Un hombre recibió un disparo en la cara por terroristas islamistas en Nigeria, al negarse a renunciar a su fe en Jesús; sorprendentemente el cristiano sobrevivió al ataque y alabó a Dios por el milagro de continuar con vida.

El cristiano Habila Adamu y su familia, se despertaron con el sonido de alguien golpeando la puerta principal de su sencilla casa en el norte de Nigeria. Los golpes en la puerta fueron seguidos por el sonido de hombres que gritaban a Habila que saliera con su familia. 

Eran como las 11 de la noche, el cristiano se levantó rápidamente. Él, su esposa Vivian y su hijo se encontraron con extremistas islamistas de Boko Haram invadiendo su sala de estar. Los radicales vestían capas y máscaras y apuntaban con un fusil AK-47. Habila dijo una breve oración al Señor.

Después de anunciar que estaban allí al servicio de Alá, comenzaron a interrogar a Habila, preguntándole su nombre, dónde trabajaba y si era musulmán o cristiano. “Soy cristiano”, respondió. 

Los extremistas le dijeron a Habila que le estaban dando la oportunidad de vivir con la condición de que se hiciera musulmán. El hombre estaba preparado para morir por Cristo. “Soy cristiano y lo seré siempre, hasta la muerte”, respondió. 

Dirigiéndose a Vivian, uno de los hombres dijo: «Si su esposo no coopera con nosotros, lo verá morir». La esposa lloraba de miedo, con la certeza de que su esposo sería asesinado

Los extremistas repitieron su oferta al cristiano y éste se negó por segunda vez. «No te preocupes. La muerte de un cristiano es una gran ganancia, no una pérdida”, le dijo Habila a su esposa, con el rifle apuntándole a la cabeza.

Los hombres le ordenaron a Vivian que trajera todo el dinero que tenía en la casa. La cristiana buscó objetos de valor y el poco dinero que tenía la familia, con la esperanza de que su esposo no muriera. 

Pero eso no es lo que pasó. El islamista se acercó y puso el arma a la boca de Habila y dijo: «¡Ya que te niegas a convertirte en musulmán, aquí tienes tu recompensa!«, dijo apretando el gatillo. 

El cristiano cayó al suelo, sangrando.
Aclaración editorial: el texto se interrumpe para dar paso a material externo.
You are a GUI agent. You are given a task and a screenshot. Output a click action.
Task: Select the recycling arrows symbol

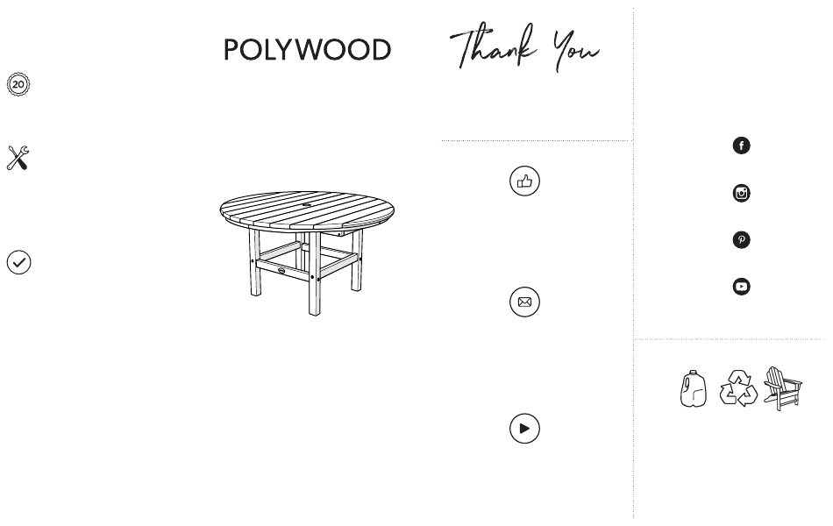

Vivian gritó desesperada. «¡Cállate mujer! Si intenta obtener ayuda, te encontraremos y te mataremos con tu hijo”, gritó uno de los radicales. Patearon el cuerpo para comprobar si había muerto, corearon “¡Allahu Akbar [Alá es grande]!”. y se fueron.

Vivian estaba llorando por su esposo cuando él susurró: “Todavía estoy vivo. Por favor pida ayuda”. La mujer se levantó rápidamente y corrió a pedir ayuda. 

Los radicales habían cerrado con llave la puerta del patio y la mujer tuvo dificultades para abrirla. Cuando logró desbloquearlo, Vivian corrió hacia su vecino, quien llamó a la policía. La ayuda tardó mucho en llegar y Habila no llegó al hospital hasta la mañana siguiente.

Milagrosamente, el cristiano sobrevivió a sus heridas luego de ser trasladado al hospital. Al analizar su estado de salud, un médico declaró que solo sobrevivió gracias a Dios.

Tras el ataque, el cristiano ha compartido su testimonio y ha dicho que perdona y ama a los delincuentes que intentaron matarlo. “Cristo murió por nosotros. Él nos ama. Por eso debemos mostrar ese amor a las personas que nos odian», explicó Haliba.

Concluyó: “Desde ese día, he estado orando a Dios: ‘Señor, perdónalos’. Mi oración es que sean salvos y no sean condenados. Los amo. Si tengo la oportunidad de verlos, los abrazaré y oraré por ellos”.